After being accused of flopping and embellishing calls, and following a game where they shot just 15 free throws, the Lakers refused to continue a war of words postgame.

Los Angeles Lakers v Golden State Warriors - Game Five Photo by Thearon W. Henderson/Getty Images

Following his team’s loss in Game 4 to fall behind 3-1 in the series, Warriors head coach Steve Kerr pulled out a tactic certainly learned from one of his coaching mentors in Phil Jackson by calling out the officiating and noting that the Lakers flopped and embellished calls.

In certainly unrelated events, the Warriors came away with a 121-106 Game 5 victory in which the Lakers shot the second-fewest free throw attempts in a game all season. But in lieu of returning serve postgame, Darvin Ham and the Lakers were biting their tongue.


Asked about the free throw disparity, Ham initially stated the Lakers’ playstyle wasn’t any different tonight but that he also didn’t “know what’s a foul anymore.” Pressed on the question of Kerr saying the Lakers flop, Ham drew his line in the sand.

“We play a physical brand of basketball,” Ham said. “We don’t teach flopping. We don’t teach head snaps. You see Bron, he’s got a thousand scratches on his arm. Same with AD. Same with Austin Reaves. Same with Lonnie Walker. It’s unfortunate that it comes to that but we haven’t done it all year and we damn sure aren’t going to start now, looking for a third party to dive in and help us. We’re just going to coach our team, we’re just going to play the way we play — a physical, forceful brand of basketball — and just let the chips fall where they may.”

Honestly, this is a very good response and kind of a poke right back at Kerr. The line about not needing a third party to help them pretty much insinuates the Warriors do, which is a nice subtle dig.

It’s also the right response to have in this situation. A war of words in the media about officiating leaves nobody as the winner, but Ham’s comments set the tone for how the Lakers were going to handle the topic on the night.

At the end of the day, the officiating was egregiously bad in this one. The 15 free throws the Lakers attempted were tied for their second-fewest of the season. Only the team’s home loss to the Sixers —another game remembered for a lack of a whistle — saw them shoot fewer at 13.

Since the trade deadline with the new-look roster, this would be the fewest free throws the team has shot. It’s also only the fourth time since the deadline that the team has shot less than 20 free throws.

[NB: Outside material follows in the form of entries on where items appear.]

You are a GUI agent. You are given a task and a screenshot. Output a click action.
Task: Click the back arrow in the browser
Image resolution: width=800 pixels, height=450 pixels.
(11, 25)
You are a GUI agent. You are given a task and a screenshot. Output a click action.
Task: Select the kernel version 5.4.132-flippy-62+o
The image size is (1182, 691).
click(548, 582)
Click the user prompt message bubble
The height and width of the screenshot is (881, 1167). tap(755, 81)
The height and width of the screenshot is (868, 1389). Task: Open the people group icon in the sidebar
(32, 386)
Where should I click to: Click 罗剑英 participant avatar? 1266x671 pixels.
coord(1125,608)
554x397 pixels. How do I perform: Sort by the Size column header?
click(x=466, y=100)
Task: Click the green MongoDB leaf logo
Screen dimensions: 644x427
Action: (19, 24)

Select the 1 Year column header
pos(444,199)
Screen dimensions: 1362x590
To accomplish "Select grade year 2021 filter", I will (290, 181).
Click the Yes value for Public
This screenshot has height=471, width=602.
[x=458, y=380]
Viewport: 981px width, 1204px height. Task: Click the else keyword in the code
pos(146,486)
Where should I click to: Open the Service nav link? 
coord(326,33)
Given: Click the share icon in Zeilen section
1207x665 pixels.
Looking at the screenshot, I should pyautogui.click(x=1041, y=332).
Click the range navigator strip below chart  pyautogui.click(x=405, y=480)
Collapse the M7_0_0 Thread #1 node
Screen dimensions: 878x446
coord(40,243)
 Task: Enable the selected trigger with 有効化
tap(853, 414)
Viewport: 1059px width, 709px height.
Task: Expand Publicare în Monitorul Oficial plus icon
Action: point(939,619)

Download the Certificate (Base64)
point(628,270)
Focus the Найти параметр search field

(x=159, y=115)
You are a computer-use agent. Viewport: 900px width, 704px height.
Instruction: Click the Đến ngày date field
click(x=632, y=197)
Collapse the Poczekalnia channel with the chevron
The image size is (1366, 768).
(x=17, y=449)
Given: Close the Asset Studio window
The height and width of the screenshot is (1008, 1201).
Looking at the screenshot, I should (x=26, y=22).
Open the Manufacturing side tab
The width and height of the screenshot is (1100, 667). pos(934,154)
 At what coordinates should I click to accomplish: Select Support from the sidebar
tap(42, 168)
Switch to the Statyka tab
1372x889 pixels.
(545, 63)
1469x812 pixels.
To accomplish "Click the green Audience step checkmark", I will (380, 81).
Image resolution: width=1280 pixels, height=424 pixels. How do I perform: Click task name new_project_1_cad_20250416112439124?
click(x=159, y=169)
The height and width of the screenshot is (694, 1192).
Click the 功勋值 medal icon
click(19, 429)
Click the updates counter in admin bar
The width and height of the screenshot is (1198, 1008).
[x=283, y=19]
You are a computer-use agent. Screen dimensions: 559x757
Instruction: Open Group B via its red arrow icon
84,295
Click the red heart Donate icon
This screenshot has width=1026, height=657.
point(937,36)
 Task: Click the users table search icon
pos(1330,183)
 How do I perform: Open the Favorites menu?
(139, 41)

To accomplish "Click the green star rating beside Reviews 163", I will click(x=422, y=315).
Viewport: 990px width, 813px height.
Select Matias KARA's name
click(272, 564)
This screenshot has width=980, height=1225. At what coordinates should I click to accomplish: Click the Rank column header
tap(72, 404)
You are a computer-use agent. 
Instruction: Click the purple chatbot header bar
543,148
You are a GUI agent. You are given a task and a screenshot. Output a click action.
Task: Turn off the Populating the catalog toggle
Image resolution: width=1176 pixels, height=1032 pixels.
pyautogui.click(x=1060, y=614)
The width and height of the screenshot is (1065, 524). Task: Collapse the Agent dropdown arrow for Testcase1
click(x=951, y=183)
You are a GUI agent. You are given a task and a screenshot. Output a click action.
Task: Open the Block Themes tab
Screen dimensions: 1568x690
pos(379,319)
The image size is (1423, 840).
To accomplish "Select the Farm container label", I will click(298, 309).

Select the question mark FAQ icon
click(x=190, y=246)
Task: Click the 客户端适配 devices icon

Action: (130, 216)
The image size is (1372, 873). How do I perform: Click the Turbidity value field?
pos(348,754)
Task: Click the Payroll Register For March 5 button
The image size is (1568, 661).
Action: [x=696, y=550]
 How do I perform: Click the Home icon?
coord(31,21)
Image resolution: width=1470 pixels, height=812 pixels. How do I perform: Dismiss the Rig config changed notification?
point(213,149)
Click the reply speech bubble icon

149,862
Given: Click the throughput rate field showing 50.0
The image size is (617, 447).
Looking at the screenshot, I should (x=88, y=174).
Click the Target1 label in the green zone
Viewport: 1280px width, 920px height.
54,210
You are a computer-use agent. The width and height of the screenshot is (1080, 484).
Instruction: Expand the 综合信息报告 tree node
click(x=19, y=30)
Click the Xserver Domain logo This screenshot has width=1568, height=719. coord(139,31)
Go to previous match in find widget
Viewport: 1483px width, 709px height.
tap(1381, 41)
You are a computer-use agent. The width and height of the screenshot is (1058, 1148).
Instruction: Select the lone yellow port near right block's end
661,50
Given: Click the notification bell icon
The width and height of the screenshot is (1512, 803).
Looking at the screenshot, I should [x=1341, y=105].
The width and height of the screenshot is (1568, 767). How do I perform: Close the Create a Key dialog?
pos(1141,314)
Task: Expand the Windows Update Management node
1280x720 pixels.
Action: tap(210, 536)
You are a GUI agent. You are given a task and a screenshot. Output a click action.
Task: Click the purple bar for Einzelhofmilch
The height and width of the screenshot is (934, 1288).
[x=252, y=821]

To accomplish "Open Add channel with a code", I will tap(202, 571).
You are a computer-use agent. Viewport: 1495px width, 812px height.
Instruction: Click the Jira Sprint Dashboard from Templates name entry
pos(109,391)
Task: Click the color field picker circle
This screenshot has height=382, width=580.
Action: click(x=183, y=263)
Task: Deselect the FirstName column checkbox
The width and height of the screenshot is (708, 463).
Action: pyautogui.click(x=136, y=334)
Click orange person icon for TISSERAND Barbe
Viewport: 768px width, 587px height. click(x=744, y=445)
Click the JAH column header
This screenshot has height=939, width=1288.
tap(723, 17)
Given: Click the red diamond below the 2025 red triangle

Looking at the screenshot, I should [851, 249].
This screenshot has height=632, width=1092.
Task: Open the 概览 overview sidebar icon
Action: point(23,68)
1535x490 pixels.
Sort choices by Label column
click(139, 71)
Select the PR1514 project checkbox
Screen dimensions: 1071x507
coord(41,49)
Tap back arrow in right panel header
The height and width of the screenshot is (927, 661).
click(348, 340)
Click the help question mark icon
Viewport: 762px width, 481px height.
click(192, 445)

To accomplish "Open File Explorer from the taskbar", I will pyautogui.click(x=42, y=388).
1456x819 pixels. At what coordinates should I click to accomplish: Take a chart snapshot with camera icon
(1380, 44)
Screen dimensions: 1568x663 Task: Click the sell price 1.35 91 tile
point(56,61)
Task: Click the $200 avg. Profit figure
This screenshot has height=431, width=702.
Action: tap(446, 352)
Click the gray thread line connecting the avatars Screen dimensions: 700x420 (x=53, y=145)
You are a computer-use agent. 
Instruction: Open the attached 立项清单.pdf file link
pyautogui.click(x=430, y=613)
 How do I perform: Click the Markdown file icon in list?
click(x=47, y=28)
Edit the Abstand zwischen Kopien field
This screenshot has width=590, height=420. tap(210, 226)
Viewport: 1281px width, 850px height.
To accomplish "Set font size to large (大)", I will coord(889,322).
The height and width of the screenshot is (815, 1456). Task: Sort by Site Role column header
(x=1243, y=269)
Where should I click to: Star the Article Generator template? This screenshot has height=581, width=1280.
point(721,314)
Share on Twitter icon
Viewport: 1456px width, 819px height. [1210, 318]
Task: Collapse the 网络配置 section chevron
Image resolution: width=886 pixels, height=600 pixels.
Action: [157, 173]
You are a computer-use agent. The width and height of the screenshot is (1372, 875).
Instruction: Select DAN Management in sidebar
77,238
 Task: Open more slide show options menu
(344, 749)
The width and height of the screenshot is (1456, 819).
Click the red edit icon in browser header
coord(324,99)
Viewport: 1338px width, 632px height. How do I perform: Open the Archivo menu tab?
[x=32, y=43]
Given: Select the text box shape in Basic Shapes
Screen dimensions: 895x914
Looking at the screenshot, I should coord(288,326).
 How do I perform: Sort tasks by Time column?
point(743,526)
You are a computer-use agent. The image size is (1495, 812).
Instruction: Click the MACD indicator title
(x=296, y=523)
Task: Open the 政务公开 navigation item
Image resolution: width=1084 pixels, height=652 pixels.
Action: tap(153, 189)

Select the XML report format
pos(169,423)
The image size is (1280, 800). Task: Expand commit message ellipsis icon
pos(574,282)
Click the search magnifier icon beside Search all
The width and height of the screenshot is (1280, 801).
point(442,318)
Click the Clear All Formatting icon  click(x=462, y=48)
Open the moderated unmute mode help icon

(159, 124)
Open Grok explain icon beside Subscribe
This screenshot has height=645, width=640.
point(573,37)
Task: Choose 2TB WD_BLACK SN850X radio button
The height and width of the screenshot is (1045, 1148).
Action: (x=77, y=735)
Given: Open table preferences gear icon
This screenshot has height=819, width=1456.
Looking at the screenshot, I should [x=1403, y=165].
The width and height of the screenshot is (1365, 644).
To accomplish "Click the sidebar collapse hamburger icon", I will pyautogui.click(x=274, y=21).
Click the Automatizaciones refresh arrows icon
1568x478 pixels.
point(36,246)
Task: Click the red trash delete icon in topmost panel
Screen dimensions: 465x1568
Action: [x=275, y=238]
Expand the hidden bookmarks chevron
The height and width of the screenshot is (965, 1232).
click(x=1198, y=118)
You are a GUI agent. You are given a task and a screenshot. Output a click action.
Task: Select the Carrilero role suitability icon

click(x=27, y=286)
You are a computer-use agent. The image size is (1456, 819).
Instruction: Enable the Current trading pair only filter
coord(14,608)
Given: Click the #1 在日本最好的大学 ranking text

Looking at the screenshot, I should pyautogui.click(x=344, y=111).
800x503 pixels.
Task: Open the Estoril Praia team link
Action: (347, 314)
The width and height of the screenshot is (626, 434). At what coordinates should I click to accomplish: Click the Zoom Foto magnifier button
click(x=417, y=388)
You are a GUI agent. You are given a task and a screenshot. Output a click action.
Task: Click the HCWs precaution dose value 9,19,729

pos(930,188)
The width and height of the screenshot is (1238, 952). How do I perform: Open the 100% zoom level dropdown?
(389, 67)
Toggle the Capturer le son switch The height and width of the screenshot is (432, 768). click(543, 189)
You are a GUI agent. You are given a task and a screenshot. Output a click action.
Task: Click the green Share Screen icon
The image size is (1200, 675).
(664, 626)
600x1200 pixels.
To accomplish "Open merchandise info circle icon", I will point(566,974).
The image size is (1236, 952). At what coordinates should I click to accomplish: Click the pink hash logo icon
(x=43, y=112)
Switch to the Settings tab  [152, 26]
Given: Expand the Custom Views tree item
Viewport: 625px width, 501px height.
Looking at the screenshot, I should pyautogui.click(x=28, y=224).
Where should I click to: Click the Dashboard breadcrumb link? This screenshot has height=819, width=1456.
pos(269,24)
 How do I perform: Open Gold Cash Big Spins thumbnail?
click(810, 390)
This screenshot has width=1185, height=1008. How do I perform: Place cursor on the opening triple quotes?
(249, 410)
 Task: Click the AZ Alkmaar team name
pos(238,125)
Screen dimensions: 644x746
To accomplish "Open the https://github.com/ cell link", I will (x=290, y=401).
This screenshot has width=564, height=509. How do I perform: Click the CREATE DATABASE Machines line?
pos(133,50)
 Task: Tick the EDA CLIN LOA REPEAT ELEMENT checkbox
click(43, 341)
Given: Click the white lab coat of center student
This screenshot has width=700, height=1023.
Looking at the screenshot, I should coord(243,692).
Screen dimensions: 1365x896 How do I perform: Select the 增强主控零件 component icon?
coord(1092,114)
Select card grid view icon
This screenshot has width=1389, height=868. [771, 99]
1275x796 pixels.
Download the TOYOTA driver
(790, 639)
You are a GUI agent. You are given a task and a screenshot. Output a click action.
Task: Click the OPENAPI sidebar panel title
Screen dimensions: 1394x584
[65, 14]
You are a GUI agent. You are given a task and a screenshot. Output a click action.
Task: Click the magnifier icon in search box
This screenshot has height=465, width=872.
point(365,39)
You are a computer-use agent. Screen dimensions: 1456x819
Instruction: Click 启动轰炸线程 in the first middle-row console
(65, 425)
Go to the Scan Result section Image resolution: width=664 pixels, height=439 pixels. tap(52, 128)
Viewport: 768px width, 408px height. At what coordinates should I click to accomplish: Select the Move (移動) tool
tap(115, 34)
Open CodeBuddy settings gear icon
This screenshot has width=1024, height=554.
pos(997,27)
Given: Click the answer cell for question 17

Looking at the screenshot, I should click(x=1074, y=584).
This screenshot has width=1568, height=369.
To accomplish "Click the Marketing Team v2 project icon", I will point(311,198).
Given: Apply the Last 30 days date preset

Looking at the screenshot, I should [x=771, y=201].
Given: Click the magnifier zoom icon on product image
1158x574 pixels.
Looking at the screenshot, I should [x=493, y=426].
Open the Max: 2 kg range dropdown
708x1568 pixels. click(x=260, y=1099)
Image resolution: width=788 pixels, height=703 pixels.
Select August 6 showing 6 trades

Nothing about their approach changed, as Ham noted. According to Cleaning The Glass, 56% of the Lakers shots came from within 14 feet, classified as either short mid-range or rim attempts. For the playoffs, 55% of their attempts have come in that same range.

The most obvious example of the lack of a whistle was the injury to Anthony Davis. In the fourth quarter, Davis was clocked with an (albeit inadvertent) elbow from Kevon Looney. No foul was called on the play and Davis exited the game and did not return.

Interestingly, Draymond Green mentioned earlier in the series on his podcast that the free throw attempts from the Lakers also stop the flow of the game and with a Warriors team that looks to get into rhythms and flows, not getting to the line is helping them even more.

For now, the Lakers took the high ground and the right route. There will be plenty of discussion about the officiating in the media in the coming days and the Lakers should let that do the talking for them.

But there’s no way this Lakers team can shoot just 15 free throws in a game. Hopefully, the Lakers taking a stand with their message lends itself to a fairer whistle in Game 6.